1. Do some changes or add a new notebook (and keep main
`requirements.txt` up to date).

2. Execute:
```shell script
python run_doc_notebooks.py --execute
```
This will convert the notebooks to `.rst` files into the [docs/](docs/) directory.

The [docs/quickref.ipynb](docs/quickref.ipynb) notebook will even be rendered
as markdown into this README.

The `-e`/`--execute` flag is required for proper doc building. For debugging
purposes it can be omitted in which case the current notebook state is
rendered.

3. Run
```shell script
cd docs/
pip install -r requirements.txt
make clean && make html
```
and inspect the results in
[docs/_build/html/index.html](docs/_build/html/index.html).

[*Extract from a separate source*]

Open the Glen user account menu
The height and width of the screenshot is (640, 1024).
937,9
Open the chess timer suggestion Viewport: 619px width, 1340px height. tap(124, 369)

Before committing changes run
```shell script
pip install pre-commit
pre-commit install
```
This will install a pre-commit hook from
[.pre-commit-config.yaml](.pre-commit-config.yaml)
that clears the output of all notebooks.
Since the interesting ones are already rendered to the document pages, i just
think this is more tidy and releases one from cleaning up the execution state
of notebooks by hand before committing.

Generally, i'm stuck with *restructuredtext* for the docstrings although
besides the `:param:` syntax i find it simply repellent.
It still has the most supported toolchain it seems.